On Tue, Jul 30, 2024 at 11:10 AM Suren Baghdasaryan <surenb@xxxxxxxxxx> wrote:
>
> On Tue, Jul 30, 2024 at 6:11 AM Peter Zijlstra <peterz@xxxxxxxxxxxxx> wrote:
> >
> > On Sat, Jul 27, 2024 at 04:45:53AM +0100, Matthew Wilcox wrote:
> >
> > > Hum.  What if we added SLAB_TYPESAFE_BY_RCU to files_cachep?  That way
> > > we could do:
> > >
> > >       inode = NULL;
> > >       rcu_read_lock();
> > >       vma = find_vma(mm, address);
> > >       if (!vma)
> > >               goto unlock;
> > >       file = READ_ONCE(vma->vm_file);
> > >       if (!file)
> > >               goto unlock;
> > >       inode = file->f_inode;
> > >       if (file != READ_ONCE(vma->vm_file))
> > >               inode = NULL;
> >
> > remove_vma() does not clear vm_file, nor do I think we ever re-assign
> > this field after it is set on creation.
>
> Quite correct and even if we clear vm_file in remove_vma() and/or
> reset it on creation I don't think that would be enough. IIUC the
> warning about SLAB_TYPESAFE_BY_RCU here:
> https://elixir.bootlin.com/linux/v6.10.2/source/include/linux/slab.h#L98
> means that the vma object can be reused in the same RCU grace period.
>
> >
> > That is, I'm struggling to see what this would do. AFAICT this can still
> > happen:
> >
> >         rcu_read_lock();
> >         vma = find_vma();
> >                                         remove_vma()
> >                                           fput(vma->vm_file);
> >                                                                 dup_fd)
> >                                                                   newf = kmem_cache_alloc(...)
> >                                                                   newf->f_inode = blah
> >
>
> Imagine that the vma got freed and reused at this point.
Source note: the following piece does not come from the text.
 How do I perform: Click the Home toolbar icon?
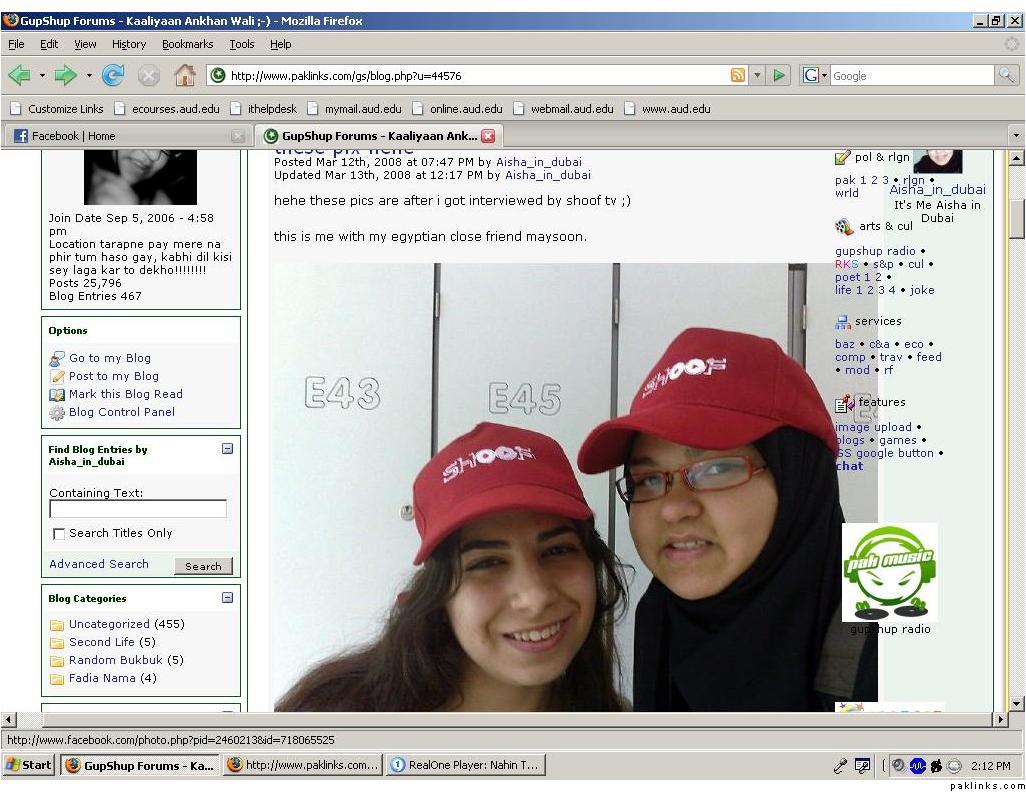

Then
> vma->vm_file might be pointing to a valid but a completely different
> file.
>
> >         file = READ_ONCE(vma->vm_file);
> >         inode = file->f_inode; // blah
> >         if (file != READ_ONCE(vma->vm_file)) // still match
>
> I think we should also check that the VMA represents the same area
> after we obtained the inode.
>
> >
> >
> > > unlock:
> > >       rcu_read_unlock();
> > >
> > >       if (inode)
> > >               return inode;
> > >       mmap_read_lock();
> > >       vma = find_vma(mm, address);
> > >       ...
> > >
> > > I think this would be safe because 'vma' will not be reused while we
> > > hold the read lock, and while 'file' might be reused, whatever f_inode
> > > points to won't be used if vm_file is no longer what it once was.
> >
> >
> > Also, we need vaddr_to_offset() which needs additional serialization
> > against vma_lock.

Is there any reason why the approach below won't work? I basically
open-coded the logic in find_active_uprobe(), doing find_vma() under
RCU lock, then fetching vma->vm_file->f_inode. If at any point any
check fails, we fallback to mmap_read_lock-protected logic, but if
not, we just validate that vma->vm_lock_seq didn't change in between
all this.

Note that we don't need to grab inode refcount, we already keep the
reference to inodes in uprobes_tree, so if we find a match (using
find_uprobe() call), then we are good. As long as that
vma->vm_file->f_inode chain didn't change, of course.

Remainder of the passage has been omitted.